--- Required work ---
1 – In the notes on the GG Allin & The Jabbers debut single, which studio recorded the three tracks?
2 – Extend the notes on the GG Allin & The Jabbers debut single, picking up after their last sentence.

--- Extracted text ---
= = =

GG Allin & The Jabbers 
Bored To Death / Beat Beat Beat // One Man Army 
Label: Blood Records (59 • 903071) 
Recorded: circa Jan/Feb 1978, Dancing Moose Studio - Cherryfield, ME 
Released: May 1979 (matrix indicates March 1979 pressing) 

Lineup: GG Allin (drums, vocals), Merle Allin (bass), Peter Henault (guitar) 

Twenty-one year-old Kevin Allin (drums, vocals), his brother Merle (bass), and local guitarist Peter Henault assault the reel-to-reel in 1978 with some Iggy-cum-Ramones inspired basement punk rock. These three tracks were recorded in the early winter months of ’78 during a blizzard — with the band braving a five-hour road trip from Vermont to Dancing Moose Studio in Cherryfield, Maine. Resurrecting his childhood nickname and shedding the backseat skins role for frontman duties, GG initiated with this debut a barrage of tasteless tunage and self-promotion that would fester and multiply for the next 14 years. Self-released over a year later in mid-1979 on his own Blood Records label in a likely edition of 500 copies, this remains one of the two most elusive GG singles. To add insult to injury, two sleeve variations exist. The first sleeve contains two crossed knives on the upper right corner, and no graphics on the back, just typed credits. The second version replaces the knives with a small photo-booth shot of a young GG sporting a Ramones t-shirt, and the back is graced with a picture of GG giving the finger (from the same fruitful photo-booth session). The paper stock on this version matches the sleeve on the next single, “Cheri Love Affair,” leading me to believe that he probably made up a new batch of sleeves (adding his photos) around the time “Cheri” came out. Seeing as the covers were all cut, folded and glued by hand, I’m guessing he didn’t re-press the single; rather, he most likely didn’t create enough for the entire pressing first time around and needed to whip up some more.

= = =

--- Record list ---
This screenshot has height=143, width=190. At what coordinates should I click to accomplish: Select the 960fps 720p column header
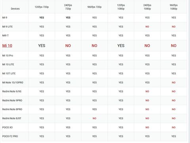pos(95,7)
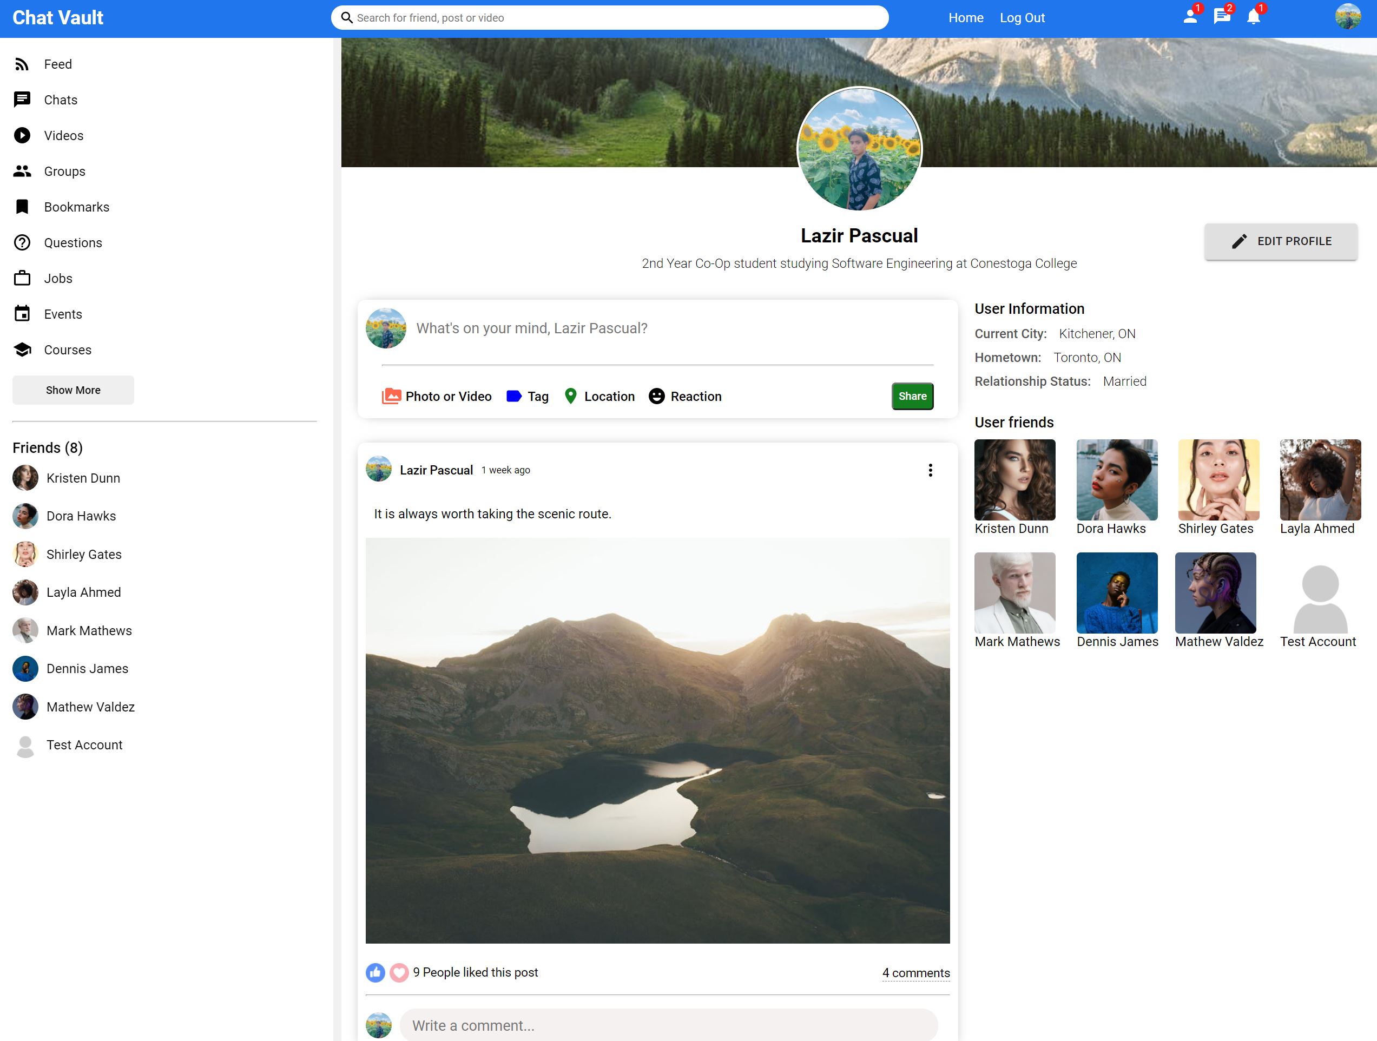Open the friend requests icon in header
The image size is (1377, 1041).
coord(1190,17)
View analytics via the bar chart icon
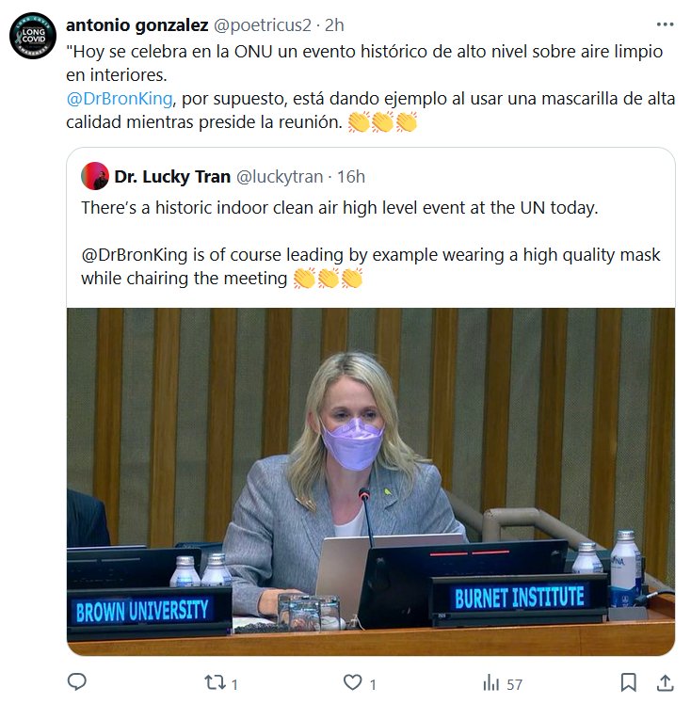Screen dimensions: 691x704 click(491, 683)
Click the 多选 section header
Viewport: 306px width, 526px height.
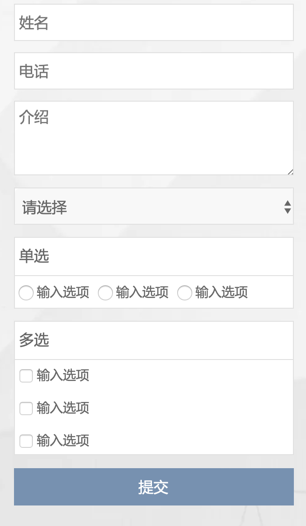(x=34, y=340)
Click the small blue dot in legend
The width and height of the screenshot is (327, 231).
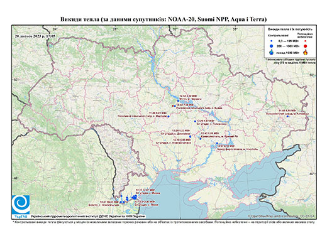click(x=272, y=41)
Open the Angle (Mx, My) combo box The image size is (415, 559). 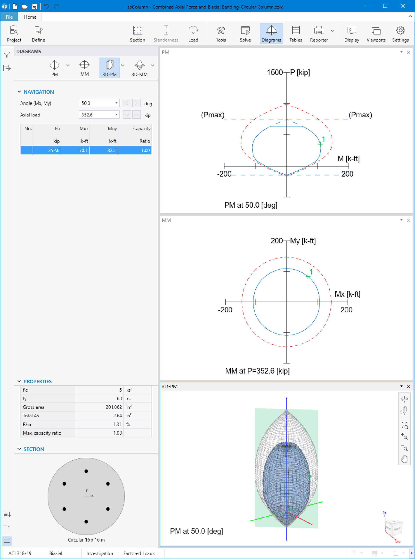click(116, 103)
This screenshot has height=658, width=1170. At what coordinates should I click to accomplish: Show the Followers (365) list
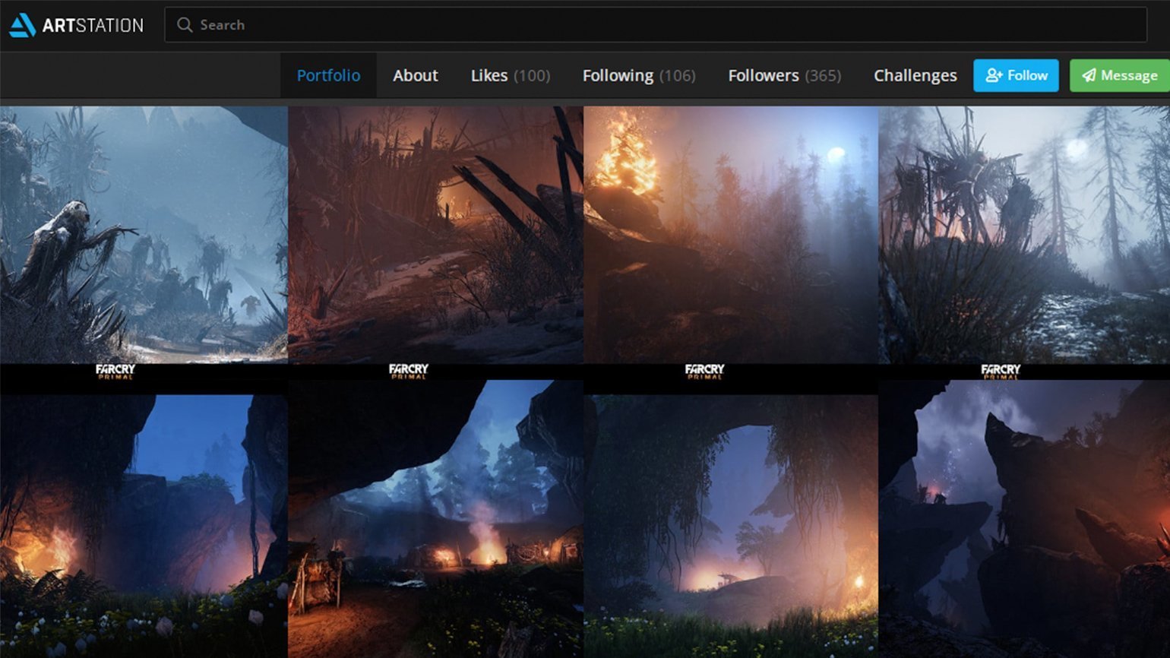(784, 75)
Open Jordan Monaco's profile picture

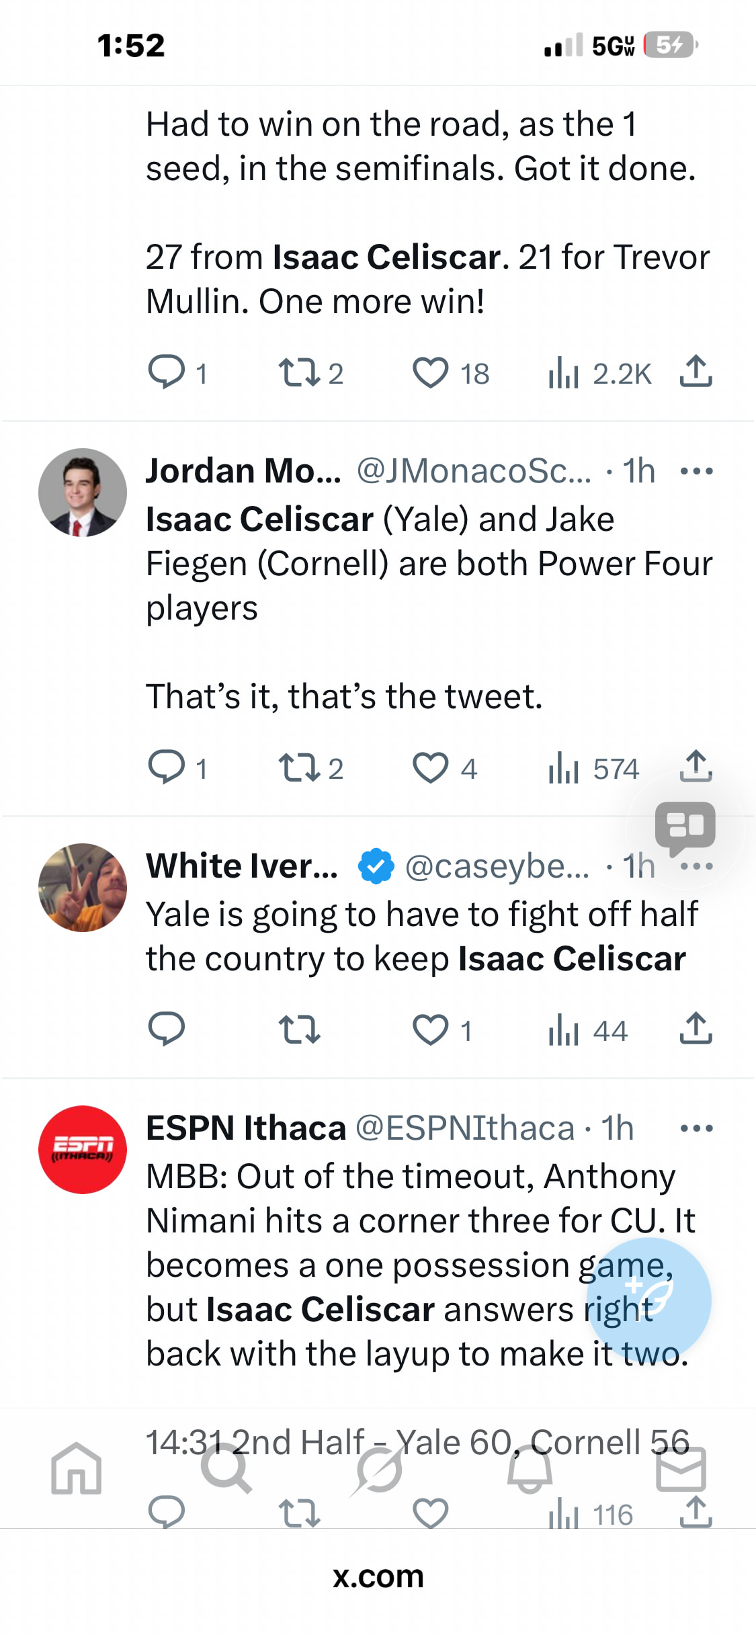tap(83, 493)
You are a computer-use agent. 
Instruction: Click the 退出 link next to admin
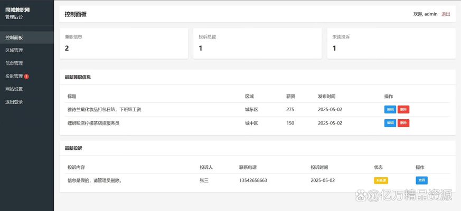click(x=446, y=14)
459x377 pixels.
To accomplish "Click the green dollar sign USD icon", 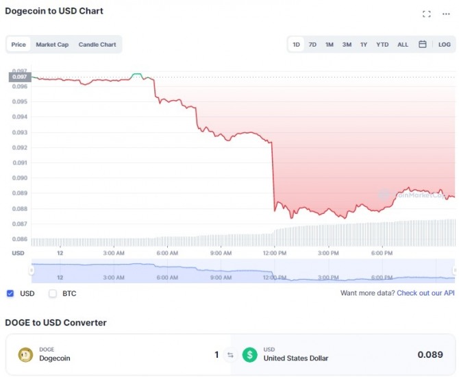I will click(249, 355).
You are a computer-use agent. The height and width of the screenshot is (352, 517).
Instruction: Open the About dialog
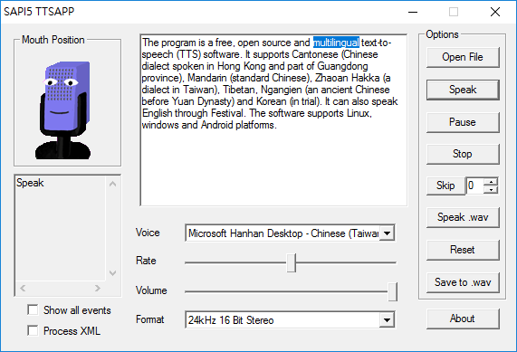[x=463, y=319]
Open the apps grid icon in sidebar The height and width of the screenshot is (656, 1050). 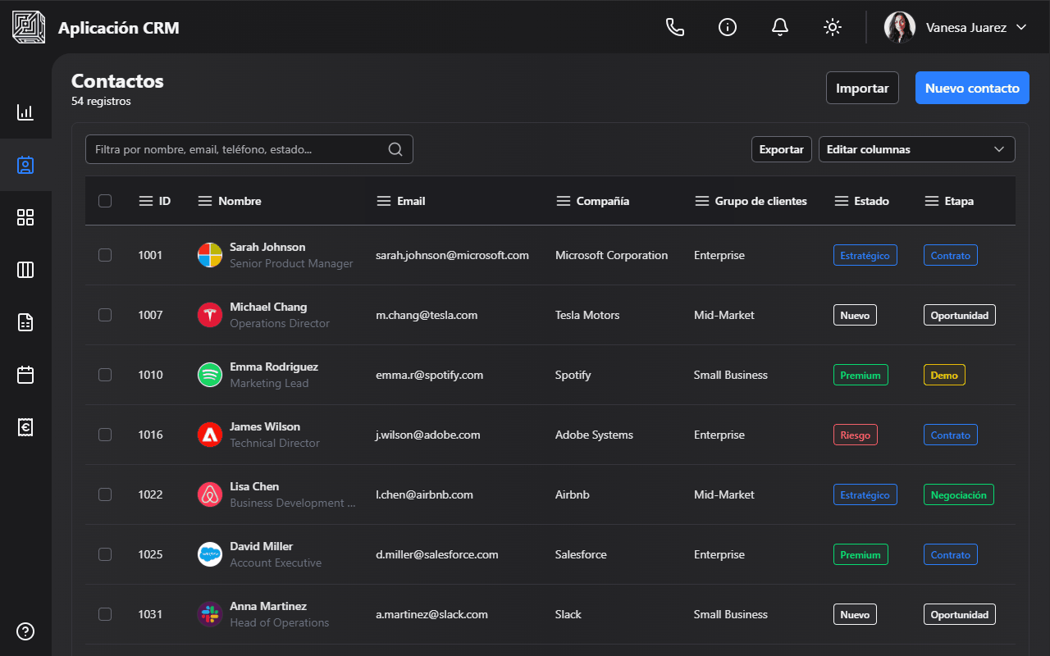pyautogui.click(x=25, y=217)
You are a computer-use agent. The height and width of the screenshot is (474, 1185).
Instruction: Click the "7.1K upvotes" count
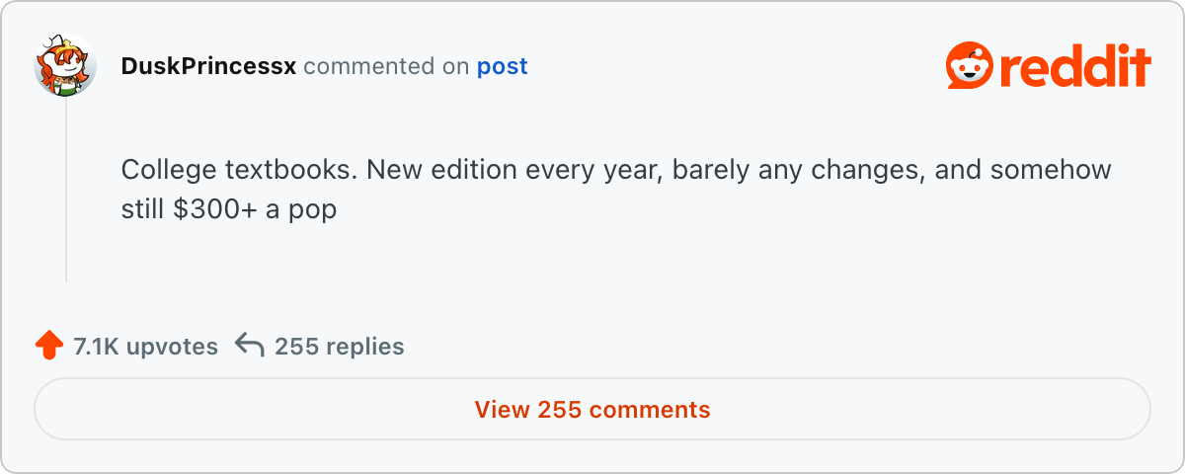coord(145,347)
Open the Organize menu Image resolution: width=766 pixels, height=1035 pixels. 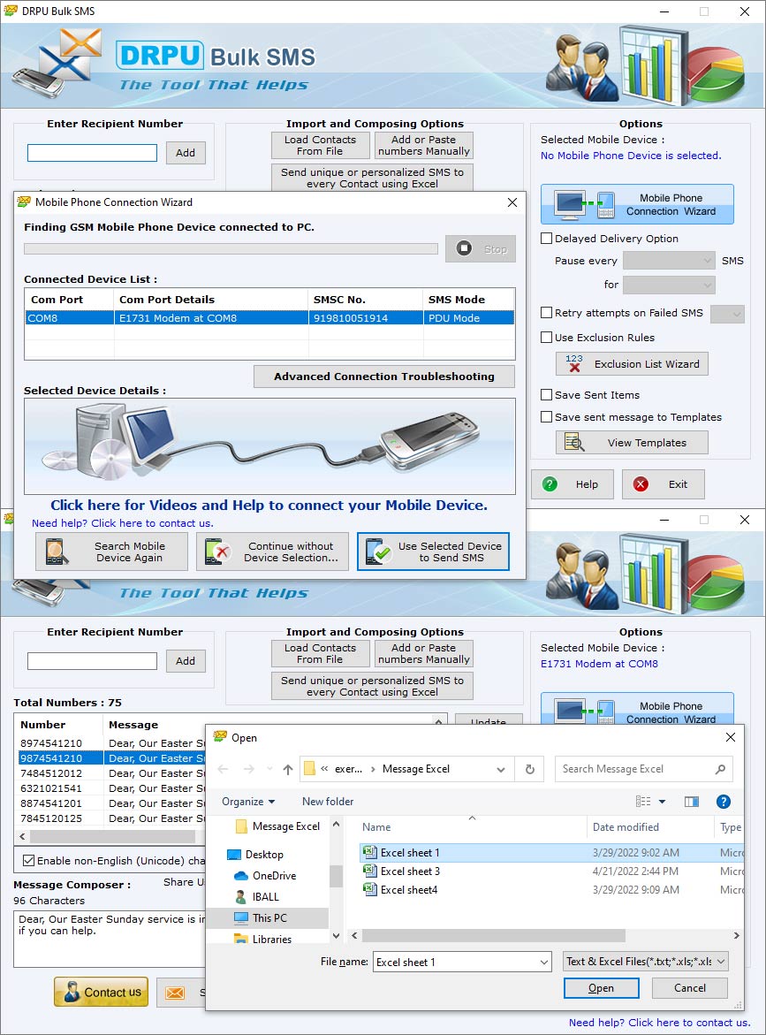click(x=247, y=801)
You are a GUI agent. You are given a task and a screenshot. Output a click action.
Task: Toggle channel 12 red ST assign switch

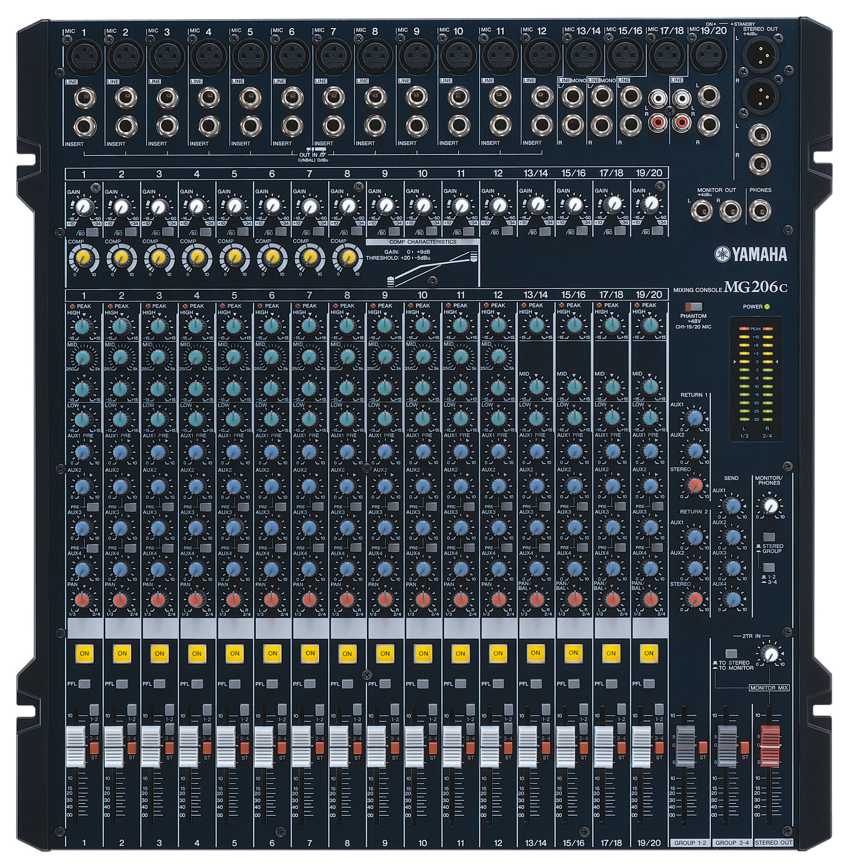click(508, 748)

= = =

--- Expected outputs ---
1 – Dancing Moose Studio in Cherryfield, Maine.

2 –
After cutting this single, GG assembled a band in order to play out live. Since Merle moved to Boston in April 1978 to play with The Thrills, GG recruited childhood buddy Alan Chapple for bass duties. (Alan also proposed the name “The Jabbers,” as they used to call people “butt jabbers” as an insult.) Chapple stuck with “Kev” through the entire Jabbers career and also appeared on the “Live Fast Die Fast” single. Guitar and drum slots remained in heavy rotation. 

“I was listening to stuff like Wayne County, the Fugs, the MC5, the Mothers Of Invention, and I thought, “Let’s start this fucked up band and break shit and rip girls’ clothes off and stuff,” and I did it as a gimmick, a joke. I thought I’d give up after about a year and laugh about it later.” 
— Conflict #43 (Jan/Feb 1987) 

“This is pure junk, I mean punk, so raw you’ll think your stereo’s broken. Not an inkling of intellect, talent or innovation is on this record. The lyrics are dumb and offensive. We recommend it.” 
—Boston Rock review (Jan/Feb 1980)

Cheri Love Affair 

GG Allin & The Jabbers 
1980s Rock 'N Roll / Cheri Love Affair 
Label: Destiny Records (59 • 911077)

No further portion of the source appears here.